Tarefas propostas >>
(A) Traduza para o inglês a frase "Há muito tempo notamos uma queda de qualidade nos projetos apresentados pelo mineiro.", que aparece no texto sobre a faixa de Ebony.
(B) Reproduza fielmente, do texto sobre a faixa de Ebony, o trecho que vai de "Que público? Os" até "caneta inspirada carioca.".
(C) Continue o texto sobre a faixa de Ebony a partir do ponto em que ele termina.

Texto fornecido >>
▬▬▬▬▬▬▬▬▬▬
Soube que o Baco disse que eu sou superestimada por ser sudestina
Mas me botou nos melhores pra eu ver a rotina
No início achei que era onda
Aí ele foi e fez um feat. com a Luísa Sonza
Porra, vida, por favor se manca, sustenta tua banca
Eu nem sou tua namorada e me trocou por branca
Por fim, Djonga, um dos MCs colocados como um dos melhores de sua geração, é atacado pela performance de rimas. Há muito tempo notamos uma queda de qualidade nos projetos apresentados pelo mineiro. O que antes era quase que tiro certeiro, hoje se faz em lapsos das provocações inteligentes apresentadas em seus primeiros sons. Podemos dizer que Djonha faz música ruim? Depende do ouvinte, mas ainda assim é inegável que está longe de encantar da mesma maneira que seus versos nos tempos de Heresia e O Menino Que Queria Ser Deus.
O que vale é a autocrítica
Ebony fecha a faixa com um áudio comentando do seu objetivo na música, novamente reforçando que não está atacando diretamente os MCs. Sua crítica é mais para o estado da cena, que endeusa estes homens e deixa de valorizar artistas como ela.
Cara, mas papo reto
Porque tipo assim
A galera leva pro pessoal e acha que eu tô falando das pessoas
Mas não é, tá ligado? Eles não ouvem
E tipo assim: “Ai, vai perder público”
Que público? Os bofe não escuta a gente, mano!
Tá ligado? E foda-se também
Quem tiver que entender, vai entender
Particularmente, já venho dizendo a algum tempo que as mulheres têm produzido alguns dos discos mais criativos e originais nos últimos anos. Ebony com certeza é uma dessas artistas. Basta ver como Terapia não ganhou a atenção que deveria na cena, um disco com produções diferentes da que estão em destaque na indústria, fugindo das fórmulas fáceis do trap e do drill, e com uma caneta inspirada carioca.
▬▬▬▬▬▬▬▬▬▬
Linhas fornecidas >>
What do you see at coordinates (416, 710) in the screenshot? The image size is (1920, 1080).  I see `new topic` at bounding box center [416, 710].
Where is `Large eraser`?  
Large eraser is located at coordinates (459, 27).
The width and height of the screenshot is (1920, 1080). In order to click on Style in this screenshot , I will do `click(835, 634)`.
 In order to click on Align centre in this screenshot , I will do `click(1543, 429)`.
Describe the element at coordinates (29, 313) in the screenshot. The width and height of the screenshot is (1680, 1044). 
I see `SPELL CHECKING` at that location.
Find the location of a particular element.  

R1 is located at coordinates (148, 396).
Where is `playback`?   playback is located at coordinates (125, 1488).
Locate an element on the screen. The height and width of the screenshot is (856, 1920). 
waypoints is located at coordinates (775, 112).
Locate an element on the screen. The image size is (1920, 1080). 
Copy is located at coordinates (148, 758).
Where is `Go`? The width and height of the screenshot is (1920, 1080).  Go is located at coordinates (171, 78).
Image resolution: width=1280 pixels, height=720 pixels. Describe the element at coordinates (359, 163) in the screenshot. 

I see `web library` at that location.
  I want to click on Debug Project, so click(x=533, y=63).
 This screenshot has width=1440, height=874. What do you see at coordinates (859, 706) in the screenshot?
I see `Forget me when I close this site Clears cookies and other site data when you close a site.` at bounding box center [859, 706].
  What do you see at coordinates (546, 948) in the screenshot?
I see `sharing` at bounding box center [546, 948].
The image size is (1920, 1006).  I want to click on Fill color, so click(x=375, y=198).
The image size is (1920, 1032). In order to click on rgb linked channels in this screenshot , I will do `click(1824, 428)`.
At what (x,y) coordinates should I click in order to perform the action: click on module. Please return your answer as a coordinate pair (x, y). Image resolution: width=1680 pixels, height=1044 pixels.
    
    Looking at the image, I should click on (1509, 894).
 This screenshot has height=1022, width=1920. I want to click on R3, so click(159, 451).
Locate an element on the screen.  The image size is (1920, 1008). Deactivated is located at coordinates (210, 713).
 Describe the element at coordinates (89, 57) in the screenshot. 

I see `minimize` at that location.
▬▬▬▬▬▬▬▬▬▬
Respostas dadas >>
(A) For a long time now we have noticed a decline in quality in the projects released by the artist from Minas Gerais.

(B)
Que público? Os bofe não escuta a gente, mano!
Tá ligado? E foda-se também
Quem tiver que entender, vai entender
Particularmente, já venho dizendo a algum tempo que as mulheres têm produzido alguns dos discos mais criativos e originais nos últimos anos. Ebony com certeza é uma dessas artistas. Basta ver como Terapia não ganhou a atenção que deveria na cena, um disco com produções diferentes da que estão em destaque na indústria, fugindo das fórmulas fáceis do trap e do drill, e com uma caneta inspirada carioca.

(C)
Nas redes sociais, rapidamente temos diversos pontos e críticas relevantes sobre a faixa. Tais como o apagamento das artistas trans, principalmente pelas linhas genitalistas da Ebony. Outros colocam que em pleno 2023 uma diss não faz sentido.
Acredito que antes de mais nada é importante entender o objetivo com “Espero que Entendem”. Esta é a forma que a artista encontrou de chamar atenção para o seu trabalho, diante de um contexto no qual o rap atual, embora faça muito sucesso, ainda tenha questões importantes em que precisam de avanços, em especial a insistência nos mesmos artistas, mesmo quando inconsistentes. Seus versos não devem ser levados no sentido literal, assim como entendemos que Kendrick em “Control” não queria matar seus rivais.
Ainda são muito iniciais os progressos com relação às questões de gênero e sexualidade nas letras e na projeção dos artistas da cena, até porque o público tem mudado. Cabe a nós, que acompanhamos, apontar essas questões e ajudar não só os fãs, mas os artistas a ficarem ligados com estas temáticas.
E sobre diss, vale lembrar que desde os primórdios do rap e da cultura Hip Hop, a competitividade sempre esteve presente. Alguns dos momentos mais memoráveis desse meio século da cultura são os capítulos em que MCs se digladiam pela atenção dos fãs. Quando Ebony coloca “Essa é a minha contribuição pros 50 anos de hiphop.” na descrição da faixa no Youtube, ela está realmente escrevendo uma seção importante na história do rap nacional, revisitando um de seus aspectos mais fundamentais.
Espero que assim como outras diss, esta faça a cena mudar de alguma forma. E para os companheiros que foram citados, não caiam na armadilha de responder de forma machista e sexista, ou desmerecer o que ela fez em “Espero que entendam”. Vale mais fazer a autocrítica e entender que todos tem sua chance de sentar no trono. E essa é a vez da Ebony.